Quando queste due storie si legano, nasce un rapporto forte, dove uno trova rifugio nella storia dell’altra, e le storie di mescolano. Elsa nonostante sia in coma, attraverso il pensiero riesce a raccontare molto di se stessa, della sua vita passata e di quanta voglia ha di tornare ad una vita normale. E’ una donna forte, che ama la montagna, e vorrebbe che il suo corpo la ascoltasse. Thibault diventa il suo arcobaleno, le tiene compagnia, la fa sentire viva, e la spinge a migliorare. Dal canto suo Thibault è un ragazzo normale, con un lavoro normale, degli amici speciali e una figlioccia che adora. Ha voglia di ricominciare ad amare e di crearsi una famiglia tutta sua e vivere felice. Ma al momento cerca solo di superare il rancore verso l’irresponsabilità del fratello. Trova in Elsa, un rifugio, un posto sicuro e la voglia di amare ancora.

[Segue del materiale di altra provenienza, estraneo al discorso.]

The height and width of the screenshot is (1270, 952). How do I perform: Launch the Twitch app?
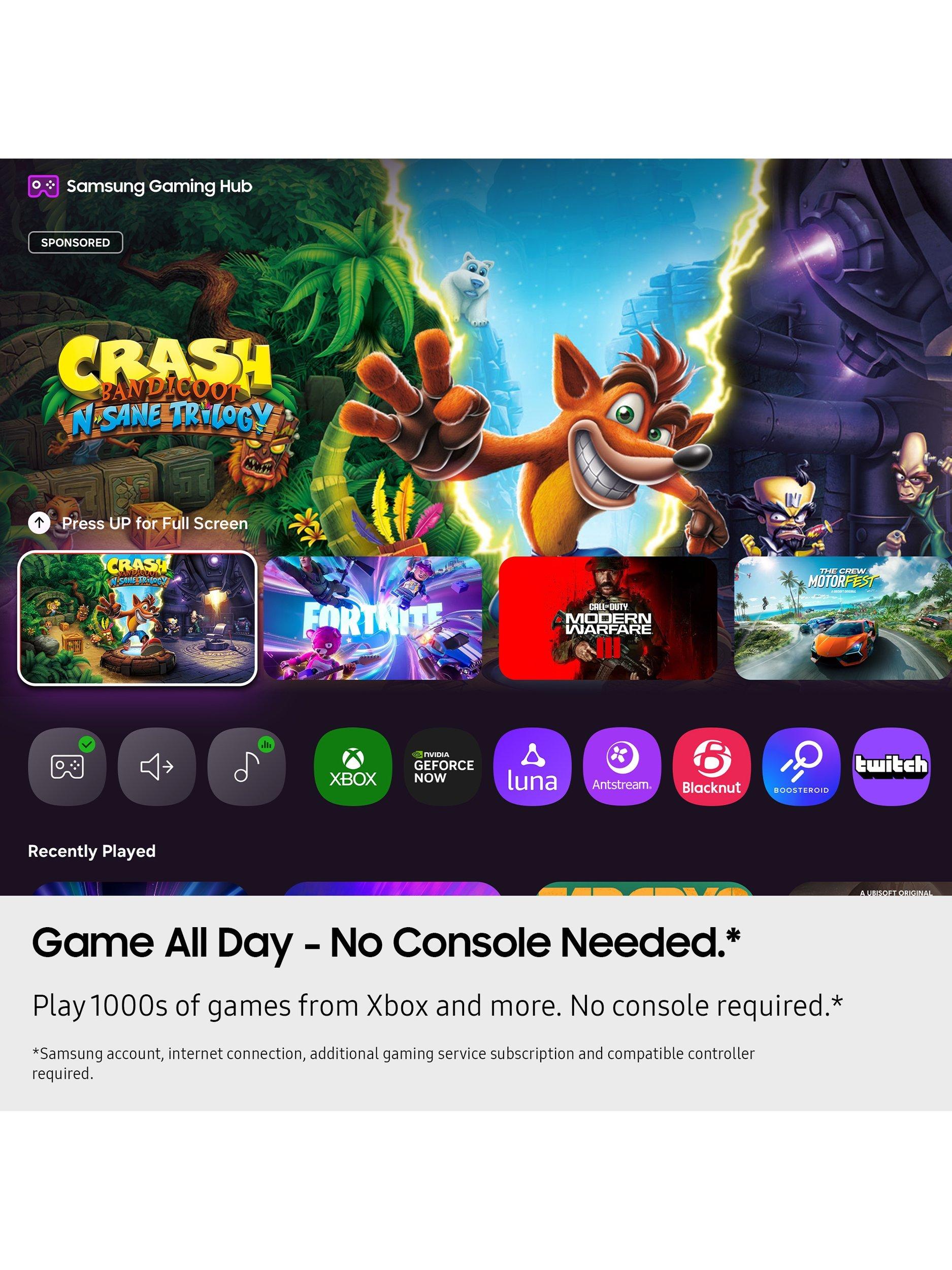click(x=891, y=767)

Nonostante sia una storia un po’ diversa, So che sei qui, mi è piaciuto. Tratta argomenti scomodi con molta delicatezza, lasciando molto all’immagine del lettore. Ha una scrittura scorrevole e descrittiva. I capitoli alternati sono perfetti e calzano a pennello in tutta la storia. I personaggi sono veritieri, e i loro sentimenti molto vividi e reali. Speri davvero che per tutto il libro Elsa si svegli e abbracci Thibault.  L’unica pecca è un finale che per quanto conclusivo, lascia aperta una vita di immaginazione. Un capitolo ancora mi sarebbe piaciuto. Ma comunque è molto d’effetto.
In sintesi, anche questa lettura è consigliata, se volete staccarvi dai classici libri romance.
Alla Prossima, Vitalba


4 commenti:

  1. bellissimo! anche io avrei voluto un finale più ricco...ma pazienza!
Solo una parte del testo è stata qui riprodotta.